LAWRENCE, Mass. — Community and peace activist Martina M. Cruz came in first in a three-way race in the first round of voting for School Committee here Sept. 27. She garnered 440 votes out of 995 cast.

Cruz has called for a policy of “education for peace, not war.” She opposes the provisions of the Bush administration’s No Child Left Behind Act that compel schools to give the names, addresses and telephone numbers of high school students to military recruiters unless parents or students file a form with the school system to “opt-out.” She says this puts the burden on parents and students, who in many cases are unaware of the option.

“I am going to fight so that in Lawrence, it’s up to students to tell the school, ‘I want you to send my name to the recruiters,’” rather than the other way around, Cruz said during an interview on Oct.1.

Cruz, a leader of Latinos United for Justice here, pointed out that for the last 10 years the armed forces have been making a special effort to recruit Latin American youth in the U.S. “We need jobs for all youth, not to send them to die in Iraq, a country that has not done anything to us,” she said.

Peace is by no means the only issue Cruz is running on.

“We need a School Committee that will listen to the parents, the teachers and the community,” she said. She questioned the effectiveness of the current superintendent, noting that he doesn’t keep the School Committee informed and ignores requests for information.

Cruz pledged to hold regular meetings in the various neighborhoods that make up her district. “I will explain to the community what I am doing and what the School Committee is doing,” she said. “But I also want to hear and take into account what the community, especially the parents, think and want.
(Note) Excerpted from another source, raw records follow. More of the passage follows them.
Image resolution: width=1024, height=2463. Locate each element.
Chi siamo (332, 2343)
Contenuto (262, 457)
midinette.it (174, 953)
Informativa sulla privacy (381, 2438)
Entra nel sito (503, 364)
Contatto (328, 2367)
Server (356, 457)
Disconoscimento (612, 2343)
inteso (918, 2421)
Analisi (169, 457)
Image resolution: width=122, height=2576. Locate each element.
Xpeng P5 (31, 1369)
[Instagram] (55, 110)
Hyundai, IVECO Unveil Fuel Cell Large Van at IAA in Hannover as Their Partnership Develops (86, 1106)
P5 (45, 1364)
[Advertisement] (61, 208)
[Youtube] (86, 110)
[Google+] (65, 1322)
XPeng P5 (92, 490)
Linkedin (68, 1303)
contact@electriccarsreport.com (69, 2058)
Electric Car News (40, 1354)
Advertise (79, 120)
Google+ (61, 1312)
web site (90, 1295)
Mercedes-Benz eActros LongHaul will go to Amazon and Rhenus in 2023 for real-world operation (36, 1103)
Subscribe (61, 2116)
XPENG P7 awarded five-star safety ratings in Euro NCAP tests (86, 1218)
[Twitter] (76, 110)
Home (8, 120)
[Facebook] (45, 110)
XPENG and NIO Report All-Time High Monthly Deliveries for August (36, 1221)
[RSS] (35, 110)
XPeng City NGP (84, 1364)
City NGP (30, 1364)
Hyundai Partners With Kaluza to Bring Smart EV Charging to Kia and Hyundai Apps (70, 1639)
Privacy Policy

Nobody else is doing that.”

She has also been critical of the English immersion law in Massachusetts. “This law puts teachers in danger of being sued if they use the student’s language to teach,” she said, calling the situation “ridiculous.” Cruz was a leader in the fight to defeat an anti-bilingual-education ballot initiative in 2002.

When asked how she felt about coming in first, Cruz said, “I think it shows that my message resonates in the community. There are friends that are active in election politics that have been telling me to tone down my message, not to give people a reason to vote against me. But, I cannot do that. I prefer to lose a vote than to lie or keep silent about my principles. Besides, everyone knows what I do, and my candidacy has to be seen in light of my activism.”

The general election will take place Nov. 8.